- **Data for this task**:

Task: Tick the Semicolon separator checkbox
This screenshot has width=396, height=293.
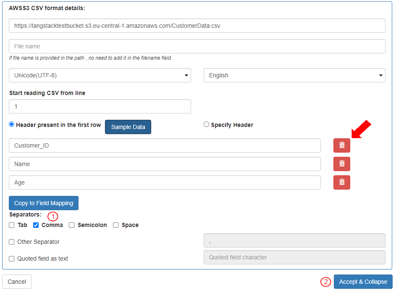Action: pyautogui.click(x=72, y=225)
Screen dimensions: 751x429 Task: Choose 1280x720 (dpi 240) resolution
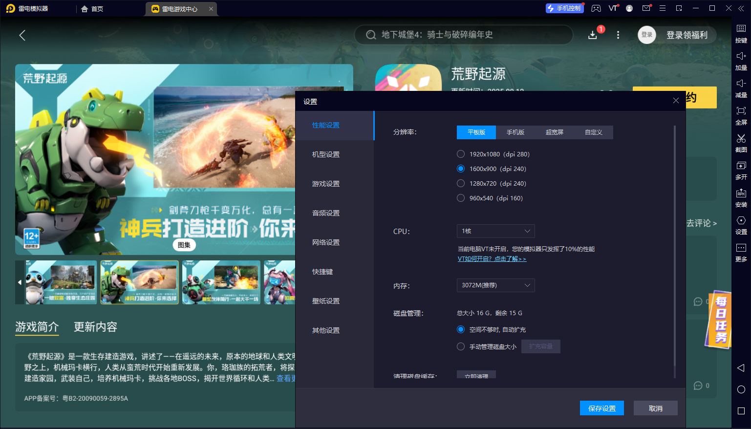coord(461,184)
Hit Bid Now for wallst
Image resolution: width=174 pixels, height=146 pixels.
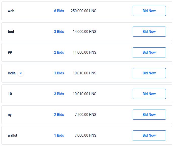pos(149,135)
--
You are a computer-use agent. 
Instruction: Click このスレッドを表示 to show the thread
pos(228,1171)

- **What you have to do**: Rewrite the lines from the line with "Hit Bid Now for wallst" up to and including the line with "pos(149,135)", putting "Screenshot size" in place of "Image resolution" and keeping everything else the same. Return only those lines, and leave the pictures out.

- **Response to this exercise**:
Hit Bid Now for wallst
Screenshot size: width=174 pixels, height=146 pixels.
pos(149,135)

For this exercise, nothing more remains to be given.